A career that demands respect
Rod Steiger talks about war, live TV, and the craft of acting
LOS ANGELES
"Beneficent aggression" may seem a contradictory term, but the phrase describes veteran stage and film actor Rod Steiger quite well, particularly now as he reflects on a tumultuous lifetime in Hollywood.
"Anger and terror are two great sources of creativity," says the actor, best known for roles that suggest a fearsome force lurks beneath his barely civilized surface.
The man who has worked with many of Hollywood's biggest names for more than 50 years, and who is an icon in his own right, says that he learned to confront his fears early in life.
"My anger goes way back to a demand for respect," says the New York native. Now the father of a six-year-old boy, Steiger says he resolved at a tender age that the family name would never be treated with disrespect. This lit a fire that has burned in Steiger's roles through one classic film after another. He received Oscar nominations for his work in "On the Waterfront" (1954) and "The Pawnbroker" (1965), and won the statuette for "In the Heat of the Night" (1967), playing a Southern sheriff alongside a young Sidney Poitier.
World War II proved to be another crucible for him. "On board a cruiser in the Pacific Ocean heading into war," he says, "you sure learn how to locate your heart."

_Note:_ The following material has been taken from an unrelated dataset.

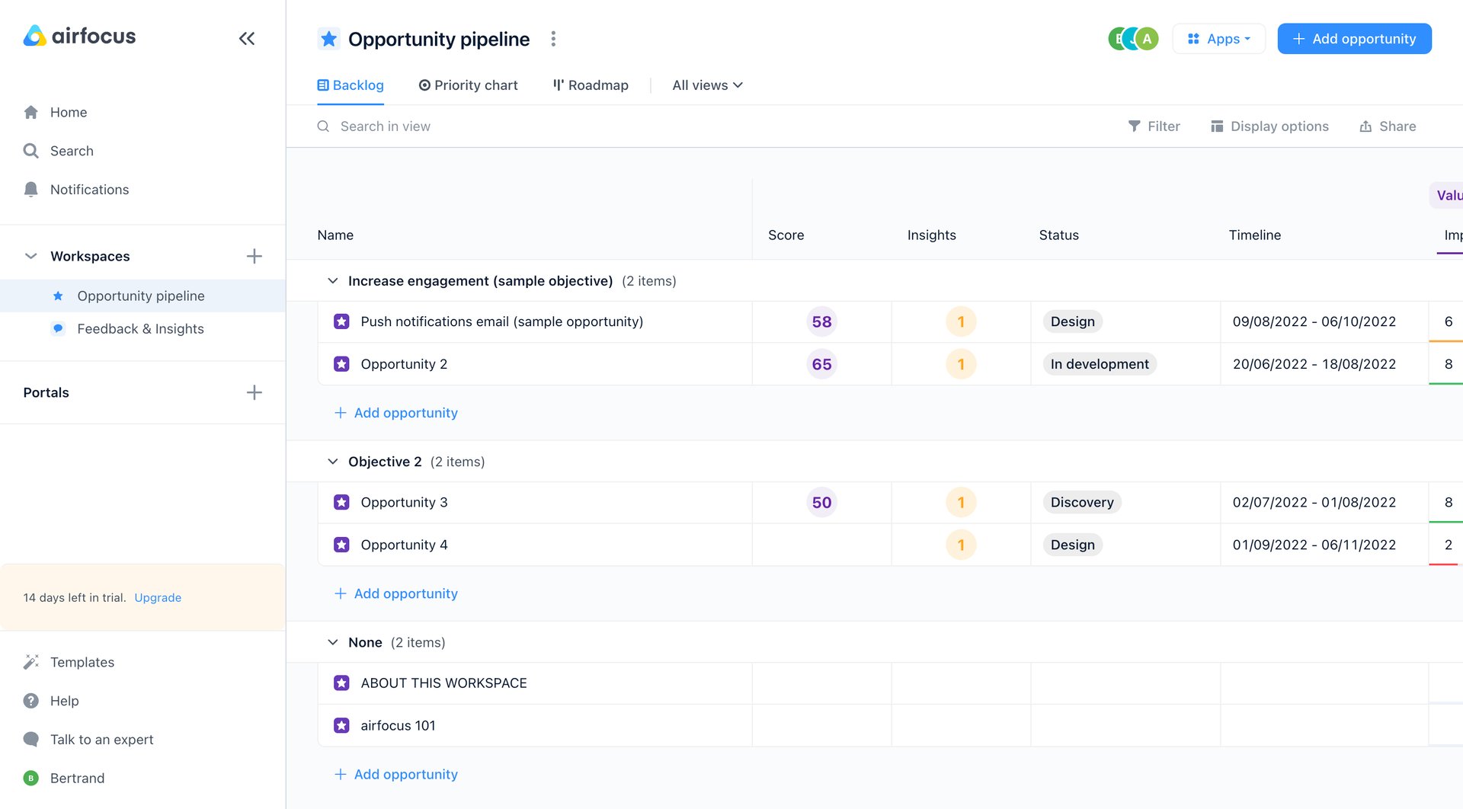This screenshot has height=809, width=1463.
Task: Select the Search icon in the sidebar
Action: pos(31,151)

Although at the time he hadn't settled on an acting career, Steiger says his years of military service turned out to be invaluable as a deep reserve of observations about human behavior. When he was tapped to play the Southern sheriff in "In the Heat of the Night," he drew on a Deep South accent he'd heard during his service.
By the time he tackled live TV in its early days, the ability, indeed the desire, to experience life as a series of crucibles had become a personal trademark. The dangerous days of live TV were a perfect opportunity to work on the acting craft. "It was make or break," he says, since there were no second takes.

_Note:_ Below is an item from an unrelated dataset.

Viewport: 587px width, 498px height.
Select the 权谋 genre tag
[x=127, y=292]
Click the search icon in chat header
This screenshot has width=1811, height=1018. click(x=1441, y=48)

After taping took over, he says, the medium lost its potency for the performer. "Now, the actor doesn't have to keep the fear of failure alive, which dilutes the compression necessary to produce the best results."

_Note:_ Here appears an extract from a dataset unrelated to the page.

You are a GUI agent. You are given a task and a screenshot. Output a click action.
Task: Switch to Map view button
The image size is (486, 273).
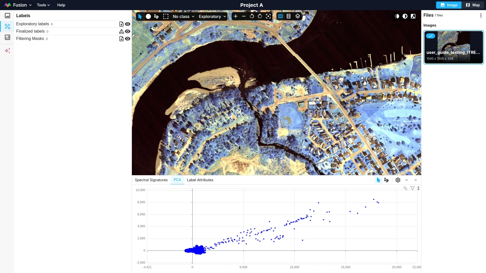pyautogui.click(x=473, y=5)
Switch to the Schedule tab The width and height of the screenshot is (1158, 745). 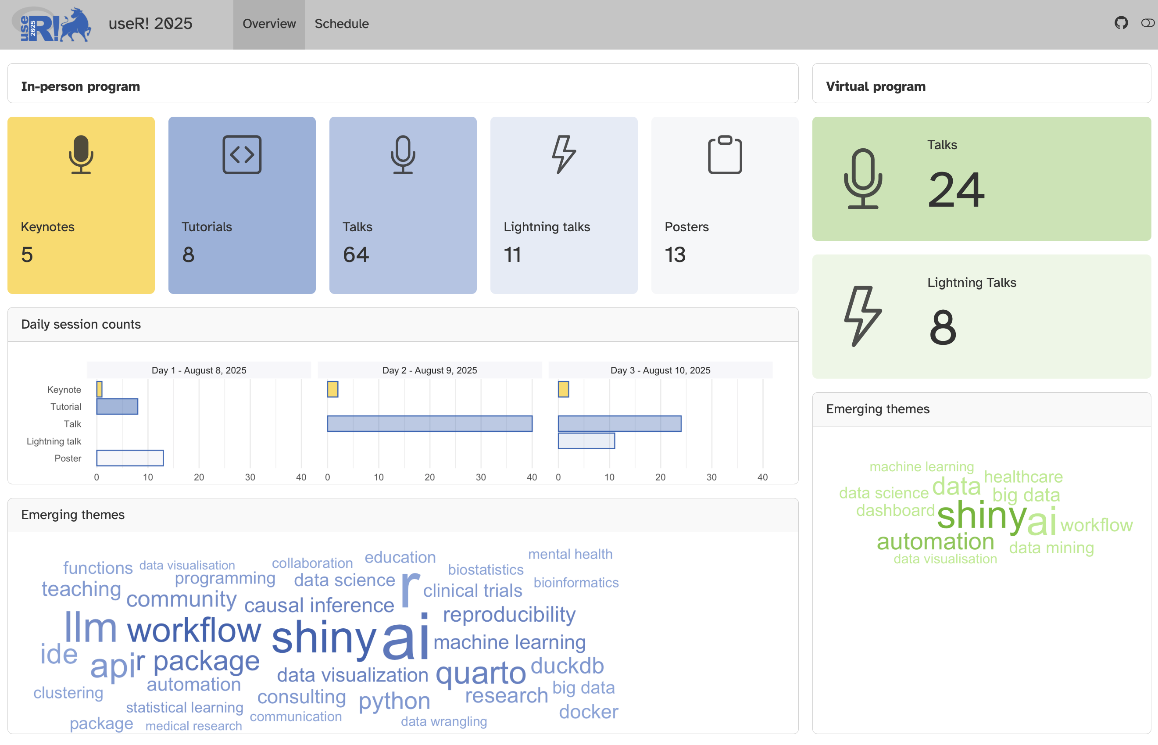pos(341,24)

As his latest film, "Shiloh 2: Shiloh Season," opens, Steiger remains as passionate as ever about issues of craft and creativity.
"You only have about 20 or so people in a generation with a new vision or voice. What happens to them has to do with the leadership of an entire generation," he says.
In his youth, it was actors such as Montgomery Clift whose work had a "purity that's hard to explain.... [His performances] became a gateway to deeper emotions for all of us."
For a man whose persona has thrived on contained violence, Steiger is remarkably soulful outside his roles. He has never thought of acting as just interpreting writers' words. "The writer gives us the springboard, but we create together," he says.
The performer's biggest concerns today focus on changes brought about by technology. "There is no time for reflection, for thought," he says. "It's all 'time is money, money is time,' but that's not the way great art works."
Only once in his life did he make what he calls a strategic career move. When he took on "The Specialist," a high-tech action picture with Sylvester Stallone, he'd been sidelined for nearly eight years, battling what was diagnosed as clinical depression.
"It was a commercial to get my name out there," he says. "I was never in it for the money."
Steiger is philosophical about whether new technologies may someday allow "digital actors" to entirely replace live ones. He says the accidents that enrich a live performance, and which no machine could ever reproduce, are what ensure a future for human actors as storytellers.
He recalls that during the filming of "All Quiet on the Western Front," a butterfly decided to land on the end of a rifle.
"It's a classic scene that nobody could've written, and it made that moment pure poetry. That," he says, "is why computers will never take over for human beings."